Nunca tinha visto alguém com um cabelo daquela cor, loiro com branco e com um pouco “cor de areia”, mas tinha a sensação de já ter visto em algum lugar e as costas me eram familiar.

– Oi, Miih – ele abraçou os joelhos dando um suspiro pesado e dava a entender que ele estava segurando lagrimas – Ontem fez um ano que eu não a vejo, muito triste, não é mesmo? Eu também acho. – O vento batia contra seus cabelos, alevantando-os para cima, ele não aprecia se incomodar – Eu venho pensado muito em você... acho que todos os dias. Não sei se te contei antes, mas eu me mudei. E, ah, a banda vai se apresentar hoje naquele pub que você adorava. Conheci uma garota nova, Annabeth, ela é legal e sei que prometi a você que iria superar e tentar me relacionar com outras pessoas, mas te esquecer tá meio difícil. – Um bolo surgiu no meu estomago, o que ele estava fazendo ali? Quem era Miih? – Estou pensando em comprar um apartamento só para mim, nada muito luxuoso, você iria adorar. Porém meu pai não deixa e minha mãe não me autorizaria a isso tão cedo. Samantha sente sua falta também. Já peguei ela encarando a porta, esperando você entrar. Toda pessoa que bate ela abre rapidamente, achando ser você. Eu também faço isso. – ele choramingou e no momento seguinte, estava chorando compulsivamente. Acho que ele tentou evitar, mas não se importou. O cemitério estava vazio com a minha exceção. Ninguém o veria, somente eu.

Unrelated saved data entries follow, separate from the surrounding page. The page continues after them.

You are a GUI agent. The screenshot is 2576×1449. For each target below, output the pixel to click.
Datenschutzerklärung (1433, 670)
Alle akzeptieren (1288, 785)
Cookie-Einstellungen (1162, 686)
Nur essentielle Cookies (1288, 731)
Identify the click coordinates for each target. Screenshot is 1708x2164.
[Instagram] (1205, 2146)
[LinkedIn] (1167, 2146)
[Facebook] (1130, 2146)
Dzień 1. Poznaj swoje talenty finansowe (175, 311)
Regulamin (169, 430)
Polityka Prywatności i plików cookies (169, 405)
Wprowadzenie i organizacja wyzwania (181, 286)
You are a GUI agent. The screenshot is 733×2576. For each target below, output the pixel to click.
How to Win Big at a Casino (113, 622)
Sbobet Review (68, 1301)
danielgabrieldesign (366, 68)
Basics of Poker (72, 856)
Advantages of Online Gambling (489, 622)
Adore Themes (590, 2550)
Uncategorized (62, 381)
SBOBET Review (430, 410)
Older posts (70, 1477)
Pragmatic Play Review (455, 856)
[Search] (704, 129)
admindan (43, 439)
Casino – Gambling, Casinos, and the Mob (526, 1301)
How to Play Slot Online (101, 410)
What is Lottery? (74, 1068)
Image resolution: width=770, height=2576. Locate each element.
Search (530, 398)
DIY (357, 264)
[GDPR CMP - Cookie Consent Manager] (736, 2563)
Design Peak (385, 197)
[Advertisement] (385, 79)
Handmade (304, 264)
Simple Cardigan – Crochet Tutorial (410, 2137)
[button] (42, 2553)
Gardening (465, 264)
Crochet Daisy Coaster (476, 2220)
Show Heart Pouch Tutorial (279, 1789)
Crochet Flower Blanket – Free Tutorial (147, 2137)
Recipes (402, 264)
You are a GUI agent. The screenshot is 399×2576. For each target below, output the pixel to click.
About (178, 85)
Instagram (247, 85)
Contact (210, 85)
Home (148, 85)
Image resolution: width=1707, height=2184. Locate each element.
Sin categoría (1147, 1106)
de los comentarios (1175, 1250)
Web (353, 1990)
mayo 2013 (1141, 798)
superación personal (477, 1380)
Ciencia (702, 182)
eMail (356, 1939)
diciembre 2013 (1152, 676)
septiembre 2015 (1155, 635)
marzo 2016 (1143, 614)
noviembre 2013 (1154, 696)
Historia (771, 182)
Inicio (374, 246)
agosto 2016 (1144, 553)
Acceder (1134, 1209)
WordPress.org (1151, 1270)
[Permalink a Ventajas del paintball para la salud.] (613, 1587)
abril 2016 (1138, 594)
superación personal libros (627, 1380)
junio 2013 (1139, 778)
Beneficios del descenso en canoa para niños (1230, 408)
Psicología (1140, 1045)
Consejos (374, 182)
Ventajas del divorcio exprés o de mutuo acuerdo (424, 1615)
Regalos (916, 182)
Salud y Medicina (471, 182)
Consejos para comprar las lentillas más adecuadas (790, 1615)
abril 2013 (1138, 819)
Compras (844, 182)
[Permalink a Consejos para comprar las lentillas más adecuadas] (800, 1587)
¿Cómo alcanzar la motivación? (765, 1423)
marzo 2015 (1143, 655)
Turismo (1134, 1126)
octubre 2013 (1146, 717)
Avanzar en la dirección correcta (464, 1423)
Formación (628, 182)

– Conheci outra garota, também. Mas essa é diferente, ela é um pouco... você. Não sei como dizer isso, mas de alguma forma ela me lembra você. Ela é calada, tem um olhar sinistro e diabólico, ela dá medo, aparenta gostar da Sam, curte rock e não gosta muito de mim. Tem os cabelos repicados e olhos azuis, devo ressaltar que ela se veste como uma punk. Já disse que ela me lembra você? Creio que sim. Não sei se quero amizade com ela, ela é muito... na dela. Às vezes, me dá incomodo. Já disse que ela me lembra você? É obvio que sim.

Remexi-me um pouco desconfortável. Ele estava falando de mim.

Ele se escorou um pouco e tocou a lápide. Ficou um tempo nessa posição, limpando as lagrimas descontroladas, até que por fim, o choro cessou. Alevantou-se e foi em direção há um taxi, estacionado a alguns metros dali.

Observei, paralisada, ele entrar no taxi e ir embora. Fui até o tumulo da garota.

Michele Mason Paskin. 1995 – 2012. Nada se conquista com lagrimas.

Olhei para os lírios amarelos que Luke Castellan havia colocado na lápide. E foi, naquele momento, que eu soube que Luke Castellan tinha muito mais segredos do que qualquer um que eu havia conhecido.

E eis a pergunta: No fim, quem Michele realmente era?